Es decir, que incluso una pareja con empleo registrado no tiene garantizado los ingresos mínimos para no caer en la pobreza.
Esto ha llevado a que casi uno de cada cinco asalariados sea pobre, y que un tercio de todos los ocupados argentinos vivan en la pobreza, según investigaciones realizadas en 2021 por el Centro de Estudios Distributivos, Laborales y Sociales (Cedlas) de la Universidad Nacional de La Plata y el Observatorio de la Deuda Social Argentina de la Universidad Católica Argentina.
Es algo que nunca antes había visto en este país, y un problema que el nuevo ministro de Economía, Sergio Massa, pretende atenuar duplicando entre septiembre y noviembre la asignación que recibirán por cada hijo los 1,1 millones de trabajadores registrados de la escala salarial más baja.

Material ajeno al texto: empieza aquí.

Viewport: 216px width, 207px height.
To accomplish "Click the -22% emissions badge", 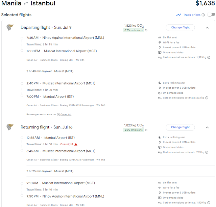I will coord(134,30).
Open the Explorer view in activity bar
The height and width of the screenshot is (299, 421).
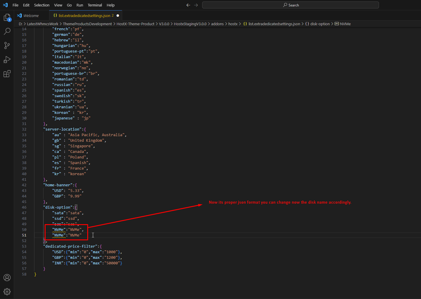click(x=7, y=18)
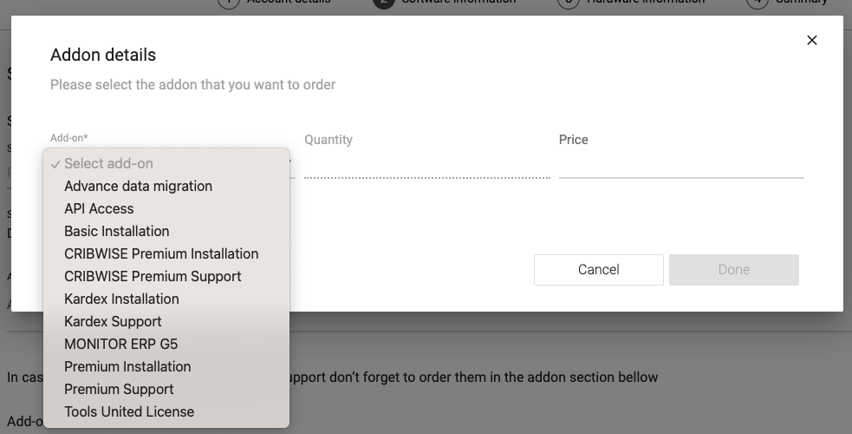
Task: Click the Quantity input field
Action: 426,164
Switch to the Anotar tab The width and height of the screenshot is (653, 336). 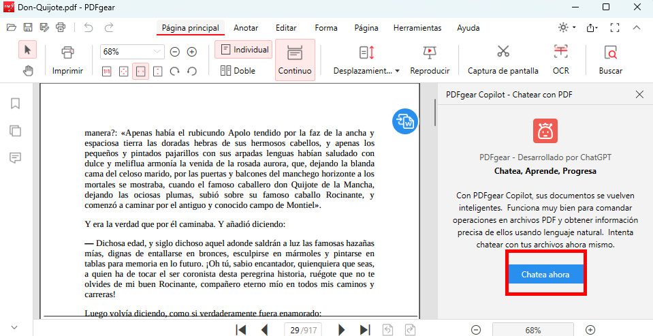[x=246, y=28]
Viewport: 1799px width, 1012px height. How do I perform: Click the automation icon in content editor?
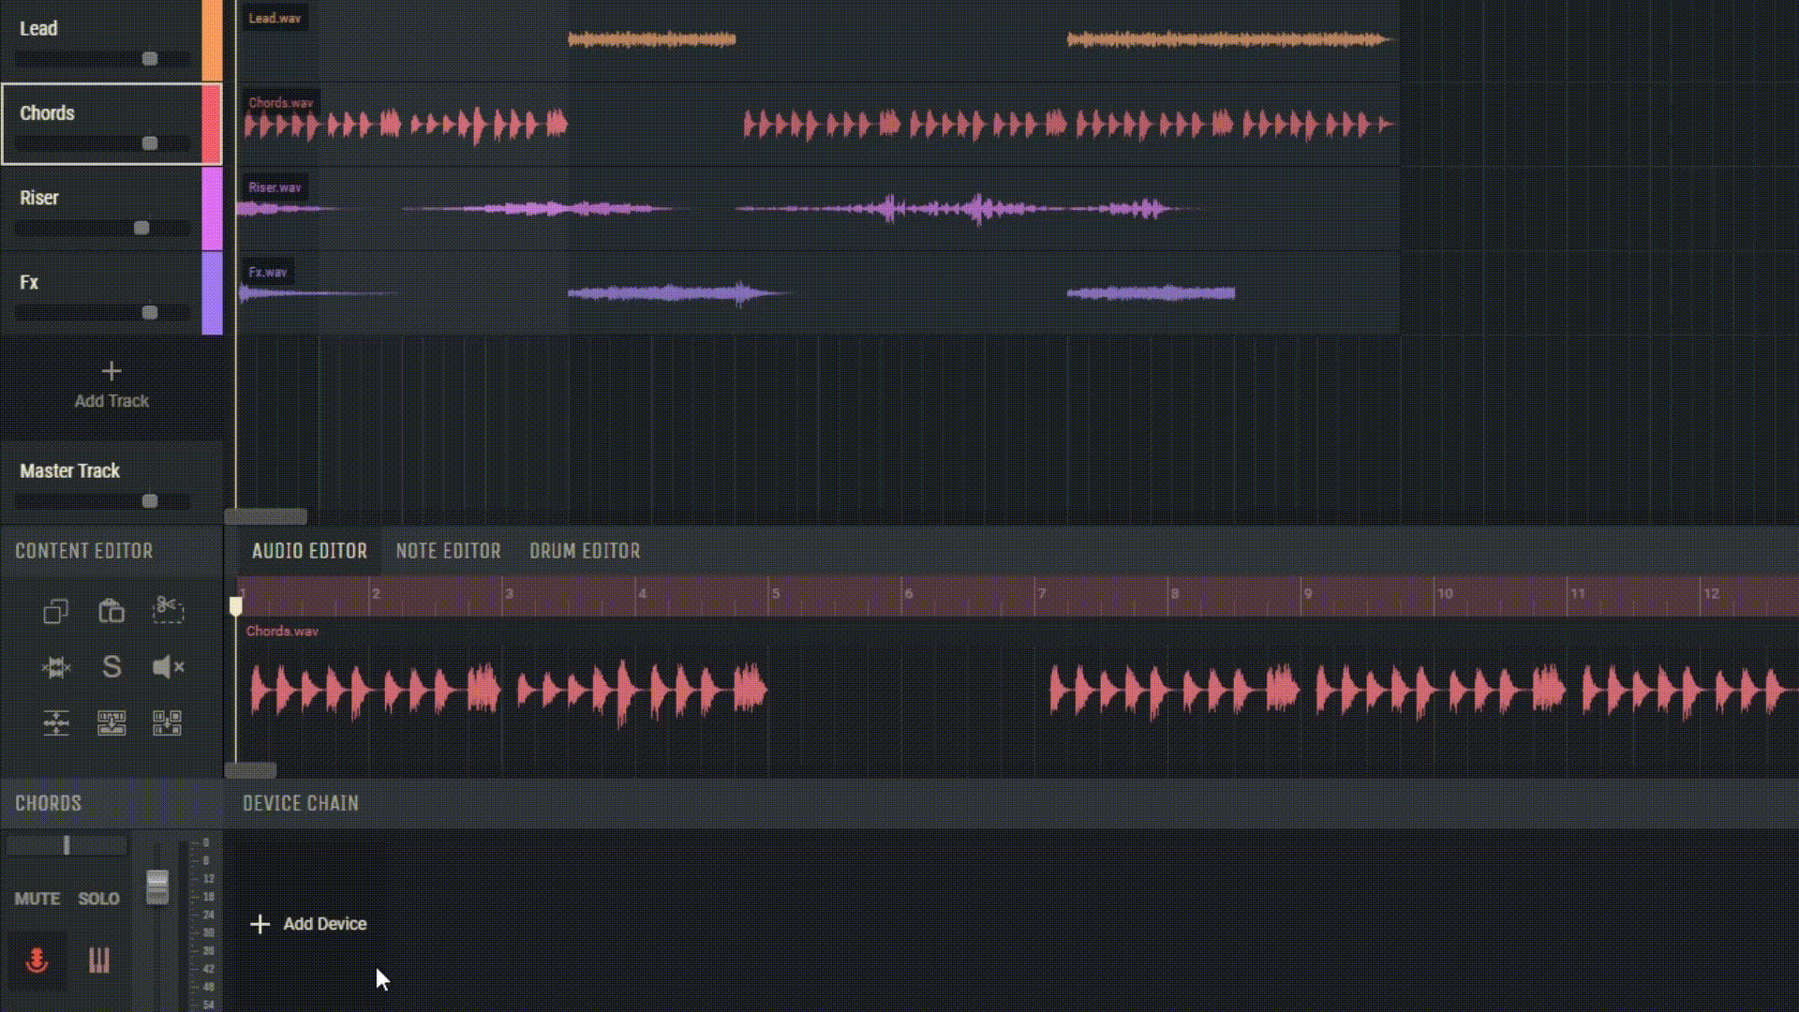coord(55,722)
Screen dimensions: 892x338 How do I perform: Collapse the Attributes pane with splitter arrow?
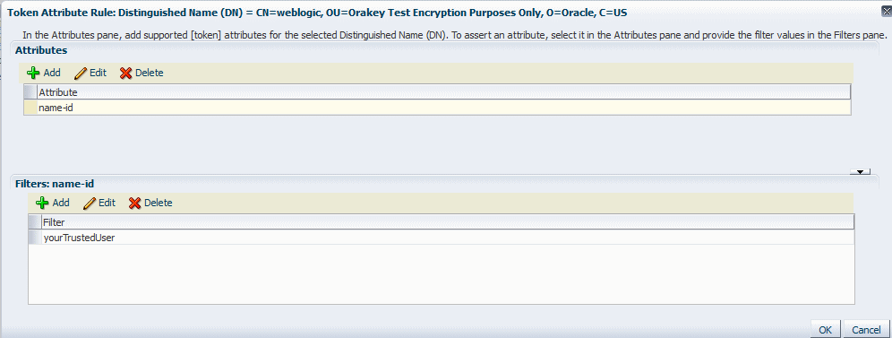click(x=860, y=171)
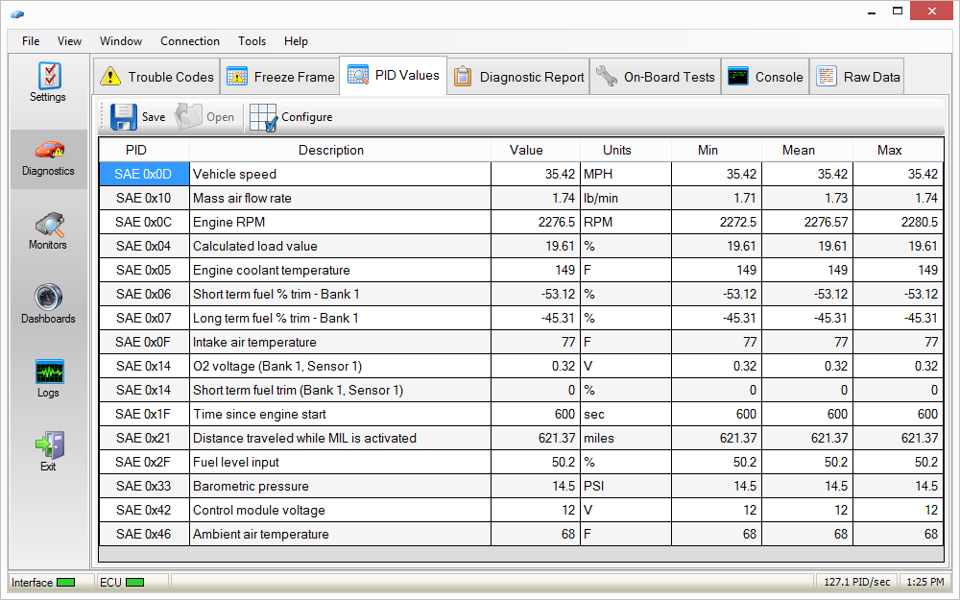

Como argentina nacida hace casi medio siglo me ha tocado vivir muchas de las crisis económicas más dramáticas que atravesó este país, que hace apenas cien años era uno de los más prósperos del mundo.
Viví inflaciones incluso mucho peores que la actual (en 1989, cuando cursaba el secundario, el costo de vida alcanzó su récord máximo, por encima del 3000% anual).
Y en la primera década de este siglo, fui una de los cientos de miles de jóvenes que se mudaron al exterior en busca de mejores oportunidades, mientras mi país se sumía en la peor debacle de su historia.
Pero, aunque el presidente Alberto Fernández, quien formó parte del gobierno que sacó a Argentina de esa crisis, asegure que el país volverá a resurgir, como entonces, es difícil mantener el optimismo.
Es cierto que la situación internacional, en particular debido a la guerra ruso-ucraniana, ha hecho que los granos argentinos vuelvan a valer fortunas, lo que fue una de las claves que permitió la recuperación a partir de 2003.
Y también da esperanza que, incluso con una desaceleración económica prevista para el segundo semestre, organismos internacionales como el Banco Mundial y el Fondo Monetario Internacional coincidan en que el país cerrará 2022 con un crecimiento cercano al 4%, por encima del promedio regional.
Pero no puedo dejar de preguntarme cómo podrá resurgir un país en el que el 45% de su población depende de la ayuda del Estado, según los datos del Observatorio de la Deuda Social.
Y sobre todo: qué futuro le aguarda a Argentina cuando más de la mitad de sus niños son pobres, y medio millón abandonó la escuela tras el prolongado cierre de la educación presencial durante la pandemia, como advirtió a comienzos del año lectivo la Asociación Civil por la Igualdad y la Justicia (ACIJ).